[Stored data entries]
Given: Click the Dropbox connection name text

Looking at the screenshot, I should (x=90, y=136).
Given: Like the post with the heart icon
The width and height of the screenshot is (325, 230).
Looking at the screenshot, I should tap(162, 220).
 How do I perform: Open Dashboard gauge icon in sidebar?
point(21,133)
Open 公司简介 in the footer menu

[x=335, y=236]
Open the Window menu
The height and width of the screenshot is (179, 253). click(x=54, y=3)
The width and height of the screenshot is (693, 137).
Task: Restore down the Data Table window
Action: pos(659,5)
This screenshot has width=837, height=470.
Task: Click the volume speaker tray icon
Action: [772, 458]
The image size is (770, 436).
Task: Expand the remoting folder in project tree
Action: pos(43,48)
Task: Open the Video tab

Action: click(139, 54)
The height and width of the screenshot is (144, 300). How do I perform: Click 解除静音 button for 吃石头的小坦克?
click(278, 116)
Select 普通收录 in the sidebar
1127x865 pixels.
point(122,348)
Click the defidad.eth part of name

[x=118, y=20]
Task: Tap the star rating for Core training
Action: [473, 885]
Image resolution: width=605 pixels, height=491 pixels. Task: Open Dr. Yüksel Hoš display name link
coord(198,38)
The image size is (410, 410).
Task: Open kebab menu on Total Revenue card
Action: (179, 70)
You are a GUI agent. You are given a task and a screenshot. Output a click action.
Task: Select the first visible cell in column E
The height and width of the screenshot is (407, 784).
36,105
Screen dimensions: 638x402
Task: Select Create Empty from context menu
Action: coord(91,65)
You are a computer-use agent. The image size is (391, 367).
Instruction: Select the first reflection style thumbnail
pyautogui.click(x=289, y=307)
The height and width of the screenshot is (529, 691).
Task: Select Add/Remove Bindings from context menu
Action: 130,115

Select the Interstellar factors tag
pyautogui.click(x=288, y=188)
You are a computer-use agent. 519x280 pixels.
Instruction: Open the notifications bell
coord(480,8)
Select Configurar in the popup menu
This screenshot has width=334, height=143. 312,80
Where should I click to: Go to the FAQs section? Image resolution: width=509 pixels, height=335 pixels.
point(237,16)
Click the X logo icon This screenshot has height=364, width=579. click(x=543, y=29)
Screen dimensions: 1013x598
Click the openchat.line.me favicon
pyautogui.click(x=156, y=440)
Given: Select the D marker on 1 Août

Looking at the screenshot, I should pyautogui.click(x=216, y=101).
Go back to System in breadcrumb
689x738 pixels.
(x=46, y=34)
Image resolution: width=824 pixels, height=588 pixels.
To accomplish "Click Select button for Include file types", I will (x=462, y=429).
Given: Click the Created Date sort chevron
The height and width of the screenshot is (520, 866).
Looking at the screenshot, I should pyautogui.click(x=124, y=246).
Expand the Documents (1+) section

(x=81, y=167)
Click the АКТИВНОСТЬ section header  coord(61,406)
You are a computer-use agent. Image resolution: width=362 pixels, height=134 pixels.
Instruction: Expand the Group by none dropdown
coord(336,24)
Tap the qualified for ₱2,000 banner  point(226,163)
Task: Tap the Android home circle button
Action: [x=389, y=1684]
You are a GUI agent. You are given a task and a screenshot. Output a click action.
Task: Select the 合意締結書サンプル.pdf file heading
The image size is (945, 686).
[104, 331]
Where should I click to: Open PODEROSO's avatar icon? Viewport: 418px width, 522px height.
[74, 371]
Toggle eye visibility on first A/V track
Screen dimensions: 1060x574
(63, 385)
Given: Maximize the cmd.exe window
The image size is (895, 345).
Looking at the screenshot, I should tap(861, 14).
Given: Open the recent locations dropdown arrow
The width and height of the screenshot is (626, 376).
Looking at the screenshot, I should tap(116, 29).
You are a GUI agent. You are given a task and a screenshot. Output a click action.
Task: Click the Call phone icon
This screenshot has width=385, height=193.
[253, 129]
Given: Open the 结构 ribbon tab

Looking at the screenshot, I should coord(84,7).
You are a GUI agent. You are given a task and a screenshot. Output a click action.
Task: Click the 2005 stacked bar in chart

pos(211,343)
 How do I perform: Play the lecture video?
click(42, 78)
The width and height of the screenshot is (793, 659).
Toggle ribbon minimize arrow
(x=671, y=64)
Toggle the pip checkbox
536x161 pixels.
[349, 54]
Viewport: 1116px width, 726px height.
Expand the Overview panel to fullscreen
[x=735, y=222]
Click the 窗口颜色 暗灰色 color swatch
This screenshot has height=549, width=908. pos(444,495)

» WHAT THE TASK ASKS
Go through the entries and copy every line that has "file".

» RESPONSE TO THIS TASK
To accomplish "Click Select button for Include file types", I will (x=462, y=429).
Task: Select the 合意締結書サンプル.pdf file heading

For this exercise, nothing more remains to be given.